There is much that would be valuable for the church to consider here. A sampling of thoughts: * If we ordain people that live out their Christian work as pastors, let us also ordain people that live out their Christian work in other roles: let us ordain the salesperson to be a salesperson to the glory of God as he ethically promotes commerce, the painter be a painter to the glory of God as he explores meaning and creates beauty, the farmer, the manager, the home maker … * The call to be a pastor is typically not a mystical experience; the Damascus road experience of Paul was the exception, not the norm. Rather, the normative call to a leadership role in a church in the New Testament was from “the church” itself (Stevens doesn’t delve into considering Presbyterian vs. Episcopal governance). Why do we not still do this, and train those so called by the church, rather than youth go off to seminary based on their own whim before they are even mature enough for military service? Stevens never outlines his underlying worldview, but you can pick some of it up from clues as you read.

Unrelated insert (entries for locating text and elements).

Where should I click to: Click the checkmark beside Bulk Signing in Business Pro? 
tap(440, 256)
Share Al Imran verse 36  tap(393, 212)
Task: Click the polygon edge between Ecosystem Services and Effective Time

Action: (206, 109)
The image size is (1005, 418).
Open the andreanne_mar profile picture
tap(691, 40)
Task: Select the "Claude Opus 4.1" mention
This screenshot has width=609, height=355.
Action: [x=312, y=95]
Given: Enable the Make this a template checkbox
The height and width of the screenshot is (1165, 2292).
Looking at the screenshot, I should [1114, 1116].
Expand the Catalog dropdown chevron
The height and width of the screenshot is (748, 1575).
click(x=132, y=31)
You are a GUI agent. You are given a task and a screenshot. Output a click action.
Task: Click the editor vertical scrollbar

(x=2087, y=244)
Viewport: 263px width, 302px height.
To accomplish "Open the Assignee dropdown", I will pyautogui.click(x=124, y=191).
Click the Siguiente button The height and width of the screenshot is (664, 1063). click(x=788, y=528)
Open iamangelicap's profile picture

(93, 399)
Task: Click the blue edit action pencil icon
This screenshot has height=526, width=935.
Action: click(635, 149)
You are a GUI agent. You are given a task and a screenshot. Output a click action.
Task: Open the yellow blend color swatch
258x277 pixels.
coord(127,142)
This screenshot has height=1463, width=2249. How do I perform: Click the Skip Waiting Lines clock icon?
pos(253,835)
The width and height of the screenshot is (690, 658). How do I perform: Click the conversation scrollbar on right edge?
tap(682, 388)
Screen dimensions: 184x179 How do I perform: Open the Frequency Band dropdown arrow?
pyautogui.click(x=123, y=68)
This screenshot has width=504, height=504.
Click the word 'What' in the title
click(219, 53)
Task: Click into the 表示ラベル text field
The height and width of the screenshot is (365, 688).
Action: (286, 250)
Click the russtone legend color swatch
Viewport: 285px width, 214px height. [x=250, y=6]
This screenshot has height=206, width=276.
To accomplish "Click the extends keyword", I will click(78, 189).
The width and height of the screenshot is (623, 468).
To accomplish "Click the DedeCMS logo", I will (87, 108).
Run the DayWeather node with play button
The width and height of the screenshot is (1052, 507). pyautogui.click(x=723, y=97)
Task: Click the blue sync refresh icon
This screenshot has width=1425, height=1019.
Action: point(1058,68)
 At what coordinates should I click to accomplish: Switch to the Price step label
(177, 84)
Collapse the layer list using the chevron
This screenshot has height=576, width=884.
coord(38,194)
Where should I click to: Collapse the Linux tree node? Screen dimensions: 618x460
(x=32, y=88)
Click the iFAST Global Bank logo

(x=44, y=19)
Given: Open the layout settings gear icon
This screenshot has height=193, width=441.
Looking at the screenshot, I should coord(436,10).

He doesn’t give enough clues to pick up his denomination (though what he says clearly rules several out). His views include those… * fairly consensual among the church (e.g., covenant theology), to others * immaterial to the topic (e.g., he never discusses it, but one chart implies he is a pre-millenialist), to others * controversial (e.g., that the church should be no distinction between men and women, in the process stating — without providing any rationale — that Junia was an apostle.

Thankfully, in the news as I write this review, it is in the news that Joseph Cardinal Ratzinger is defending us from that one with an encyclical!) As the book nears the end, Stevens introduces lots of ideas around living out life in the world. This scattering of ideas is presented without a uniting framework, and the ideas themselves are not fully developed within the text. The topics he addresses are reasonably abstact — there are certainly no simplistic “7-steps-to-such-and-such” that curse much popular writing. As typical treatment of a topic, he describes options for approach to political involvement, ranging from Anabaptist to Theology of Liberation, in a couple pages; elsewhere he provides out-of-the-blue a quote about “red, green, and white martyrdom” from “the medieval celtic church” with no surrounding evaluative comments. Some of the many ideas throughout the book I found through provoking, and others off the wall.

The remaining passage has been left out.